Révisions LLCE

Confederation period, 1781-1789

Since 1781, a new Congress took place, replacing the Second Continental Congress. However, the members of this new assembly were the same as before.

The Congress’ fields of competence were limited: money, citizenship, positions, units of measure. A money was born in 1785, the dollar, to replace British pounds, but mostly the different foreign moneys that circulated throughout North America. The propagation of banknotes continued after the war.

Expansion to the West

Territories west of the Appalachians Mountains, attributed to the United States by the Treaty of Paris, were the stake of rivalries between States. In 1784, in order to put an end to a confusing and threatening situation for the unity of the nation, Thomas Jefferson proposed to divide them in ten districts, each of them becoming a State of the Union as soon as they would reach a certain demographic weight. The Northwest Ordinance (1787) organized territories and forbid slavery.

Military and social turmoil (agitation)

The period that followed the Treaty of Paris was marked by economic slump (= marasme) and a certain social turmoil. In 1783, the Newburgh Conspiracy revealed tensions in the army and shed the light on the urgency to do some institutional reforms.

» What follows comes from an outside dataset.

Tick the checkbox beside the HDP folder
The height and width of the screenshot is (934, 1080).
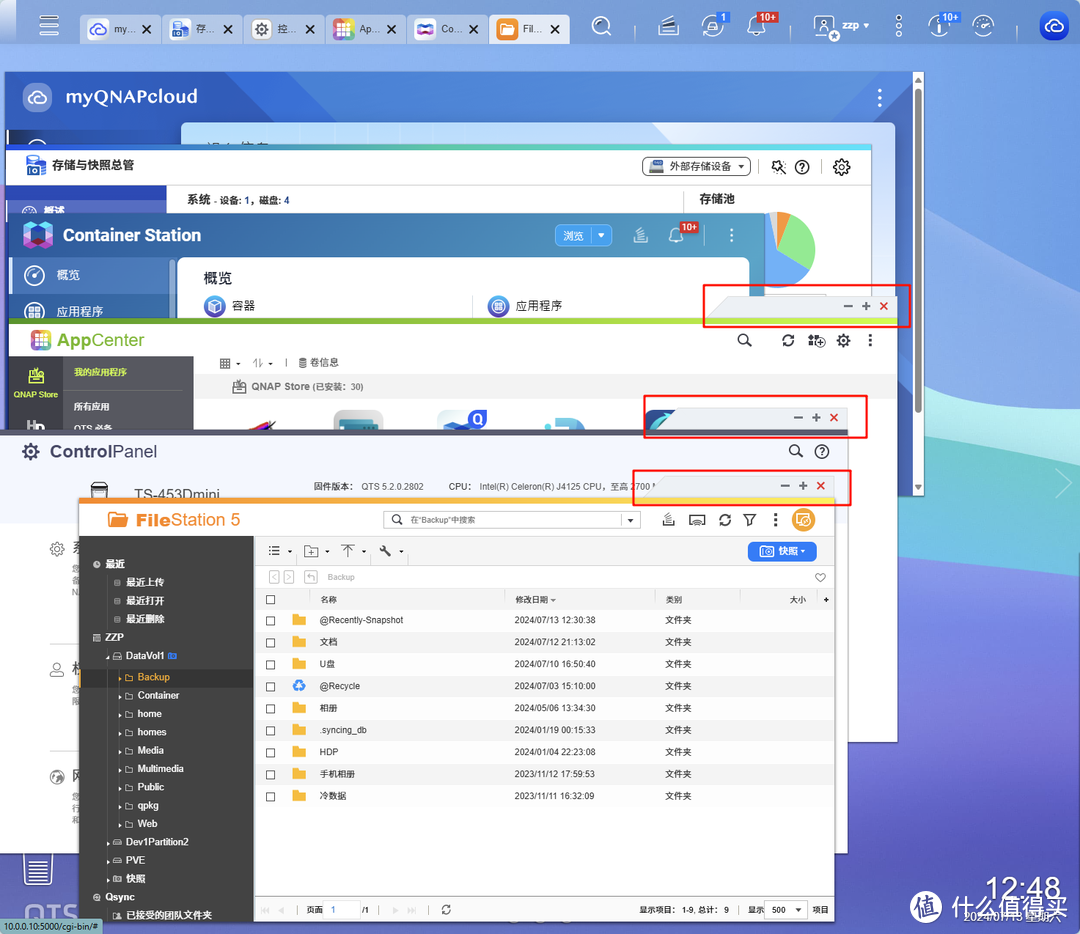click(x=271, y=752)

In June 1783, a mutinies’ (= mutins) group from Pennsylvania invaded the Congress in Philadelphia and threatened some delegates, forced to leave and sit temporarily in Princeton. In 1786-1787, in an economical context disturbed by inflation, the rise of property taxes and currency devaluation, indebted farmers and craftsmen formed a militia led by Daniel Shays, who threatened tribunals. Massachusetts asked the Congress for help. Yet, most of the States refused to put the needed resources in the repression of the riot by individual selfishness. Shays’ Rebellion got stopped in January 1787 but created fear in the head of the elites towards the people. It got imitated in Virginia where tribunals got ransacked (= saccager) and their archives burnt down by rioters. James Madison told his fear to see the implementation of a “despotic” regime under the power of a new Oliver Cromwell (the guy in England y’know). Shays’ Rebellion was a catalyst (= catalyseur) for federalists to demand institutional reforms.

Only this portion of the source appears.